Dils completed 18 of 32 passes for 266 yards and 2 interceptions in the Falcons’ loss to Seattle on Sunday.

Ram Notes

Jim Everett’s quarterback rating actually went up after Sunday’s loss, from 104 to 106.2. He completed 25 of 33 passes for 300 yards. He remains the NFC’s top-rated passer. However, Everett fumbled twice against the Cardinals and, in the last 2 weeks, 2 of his errors have been converted to touchdowns, “which is disturbing,” Coach John Robinson said. . . . So is the novelty of the rush-happy Ram defense finally wearing off? Are opponents, such as the Cardinals, finally catching on? “This is the 10th game we’ve played this year, and we’ve played the defense all 10,” Robinson said. “It’s not a novelty. The Cardinals played the defense. The Giants played the defense, the Raiders, Green Bay and Detroit played the defense. Eagle defense has become a buzz-word you all are involved with.” Still, the Rams’ philosophy about rushing the passer has come full circle since last year, when the Rams were a zone team. “People are always going to counter the moves you make,” Robinson said. “But Green Bay was prepared to counter us in the first game.
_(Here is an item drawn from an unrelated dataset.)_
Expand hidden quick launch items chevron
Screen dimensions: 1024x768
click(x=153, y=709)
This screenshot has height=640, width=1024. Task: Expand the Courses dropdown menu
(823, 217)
I don’t think there’s any question that part of playing us is making sure you get the right play called against the defense. I think Phoenix was successful at that.” If success is measured by yards, the Cardinals were successful 519 times.

There’s still been no decision whether the Rams will sign Marc Wilson as a third quarterback. “I’m still thinking about it,” Robinson said.